TASKS
a. In the court ruling, write out the passage between "8. The facts" and "invalidate such acceptance.", inclusive.
b. According to the court ruling, who proposed the nomination paper of Burman that the Returning Officer accepted?

GIVEN TEXT
Sharpe J. at p. 364 expresses the view

'it seems therefore hardly permissible to suppose that the omission of the words 'improper rejection of a nomination' from Section 47 (1) (c) was accidental or that the legislature maintained that this specific ground should be included in the general provision of non-compliance with the provisions of the Act or the Rules or any mistake in the use of form. I agree, therefore, with the conclusion reached by my learned brother that the legislature did not intend to include the improper rejection of a nomination in Section 47 (1) (c) and consequently that the improper rejection of a nomination paper on account of non-compliance with some mandatory rule will alone justify the setting aside of the election'.

This decision of the Court of Appeal, however, was with regard to an improper rejection of a nomination paper and not as I have on the election petition the case of an improper acceptance of a nomination. It is unnecessary for me to pursue the line of the reasoning laid down by the Court of Appeal.

I consider that the substantial reason to hold in this case that the improper acceptance of a nomination paper is a ground for disputing the validity of an election can be supported by the language of Section 47 (1)(c) when it uses the expression 'the result of an election has been materially affected by any irregularity in respect of the nomination paper'. In this case there can be no doubt that if the allegation made in the election petition is true and sound the result of election has been materially affected for the simple reason that the petitioner and the first respondent Deb Jyoti Burman were the only two candidates and if respondent Burman's nomination should have been rejected then the petitioner would have been elected uncontested.

I am, therefore, of the opinion that apart from the doctrine of 'ejusdem generis' being extended to cover the case of an improper acceptance of a nomination paper within the meaning of those words 'any other cause' in Section 46 of the Act, the election of the returned candidate could be declared to be void if there is any 'irregularity in respect of a nomination paper' materially affecting the result of the election. In my judgment improper acceptance of a nomination paper is an irregularity in respect of nomination paper' within the meaning of Section 47(1)(c) of the Act and when such improper acceptance of nomination paper materially affects the result of the election it is also a ground for avoiding the election of the returned candidate. I, therefore, overrule the preliminary point of objection raised against this petition.

7. I proceed now to discuss the merits of the controversy.

8. The facts on which the main controversy in this petition is raised should be briefly stated before I formulate the point.

9. The scrutiny of the nomination papers of the respective candidates for election for this Constituency took place on 27-2-1952. Respondent Burman had filed two nomination papers. On 27-2-1952 the Returning Officer rejected one of Burman's nomination papers which was proposed by Nanigopal Chatterjee. But on the same day he accepted his other nomination paper proposed by Anil B. Pal. The circumstances in which the Returning officer accepted this nomination paper require to be carefully stated because those circumstances are said to invalidate such acceptance.

10. In the margin of this nomination paper appears the following note of the Returning officer.'None present to receive the symbol. Candidateor election agent or proposer or seconder notpresent today (11-50 A.M.).

Stored data entries
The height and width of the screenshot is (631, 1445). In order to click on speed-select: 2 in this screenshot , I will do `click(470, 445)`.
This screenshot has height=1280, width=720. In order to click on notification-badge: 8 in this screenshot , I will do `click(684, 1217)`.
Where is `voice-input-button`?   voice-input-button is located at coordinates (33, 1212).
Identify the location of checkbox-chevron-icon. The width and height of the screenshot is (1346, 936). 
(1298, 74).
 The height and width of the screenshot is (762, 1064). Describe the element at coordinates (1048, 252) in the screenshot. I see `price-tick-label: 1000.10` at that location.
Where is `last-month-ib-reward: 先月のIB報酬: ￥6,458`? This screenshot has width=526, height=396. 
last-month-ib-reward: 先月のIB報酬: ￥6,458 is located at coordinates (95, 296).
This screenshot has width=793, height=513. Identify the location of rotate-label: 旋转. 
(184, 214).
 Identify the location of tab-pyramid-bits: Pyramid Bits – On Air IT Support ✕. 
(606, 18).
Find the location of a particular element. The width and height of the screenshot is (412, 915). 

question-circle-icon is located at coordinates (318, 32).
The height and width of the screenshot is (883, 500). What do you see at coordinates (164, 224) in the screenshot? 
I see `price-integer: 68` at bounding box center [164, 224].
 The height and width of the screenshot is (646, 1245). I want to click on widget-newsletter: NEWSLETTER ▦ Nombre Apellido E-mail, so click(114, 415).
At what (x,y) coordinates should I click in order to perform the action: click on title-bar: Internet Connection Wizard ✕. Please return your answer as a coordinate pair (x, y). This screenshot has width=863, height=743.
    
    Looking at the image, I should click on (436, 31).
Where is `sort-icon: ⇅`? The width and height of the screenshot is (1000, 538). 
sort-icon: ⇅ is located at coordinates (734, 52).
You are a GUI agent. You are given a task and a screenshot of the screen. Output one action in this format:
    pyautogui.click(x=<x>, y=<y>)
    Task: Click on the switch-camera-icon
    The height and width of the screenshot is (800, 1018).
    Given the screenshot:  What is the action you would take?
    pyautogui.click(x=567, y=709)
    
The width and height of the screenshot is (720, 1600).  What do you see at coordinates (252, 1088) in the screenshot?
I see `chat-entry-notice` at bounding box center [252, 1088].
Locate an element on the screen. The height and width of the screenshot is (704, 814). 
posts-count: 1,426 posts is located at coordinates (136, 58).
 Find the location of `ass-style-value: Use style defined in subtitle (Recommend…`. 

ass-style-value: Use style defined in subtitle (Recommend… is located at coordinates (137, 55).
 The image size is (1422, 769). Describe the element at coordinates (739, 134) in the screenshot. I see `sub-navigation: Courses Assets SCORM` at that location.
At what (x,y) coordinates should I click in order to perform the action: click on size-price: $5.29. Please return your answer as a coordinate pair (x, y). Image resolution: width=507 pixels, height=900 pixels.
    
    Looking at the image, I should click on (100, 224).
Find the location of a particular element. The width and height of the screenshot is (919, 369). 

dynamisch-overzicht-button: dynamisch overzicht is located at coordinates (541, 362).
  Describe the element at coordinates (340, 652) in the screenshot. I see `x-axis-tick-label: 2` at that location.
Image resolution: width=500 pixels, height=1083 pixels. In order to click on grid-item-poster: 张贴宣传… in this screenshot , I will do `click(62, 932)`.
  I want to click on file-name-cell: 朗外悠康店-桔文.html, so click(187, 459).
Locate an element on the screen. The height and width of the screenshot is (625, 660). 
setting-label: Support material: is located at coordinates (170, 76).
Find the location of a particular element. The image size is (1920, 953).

SOLUTION LIST
a.
8. The facts on which the main controversy in this petition is raised should be briefly stated before I formulate the point.

9. The scrutiny of the nomination papers of the respective candidates for election for this Constituency took place on 27-2-1952. Respondent Burman had filed two nomination papers. On 27-2-1952 the Returning Officer rejected one of Burman's nomination papers which was proposed by Nanigopal Chatterjee. But on the same day he accepted his other nomination paper proposed by Anil B. Pal. The circumstances in which the Returning officer accepted this nomination paper require to be carefully stated because those circumstances are said to invalidate such acceptance.

b. Anil B. Pal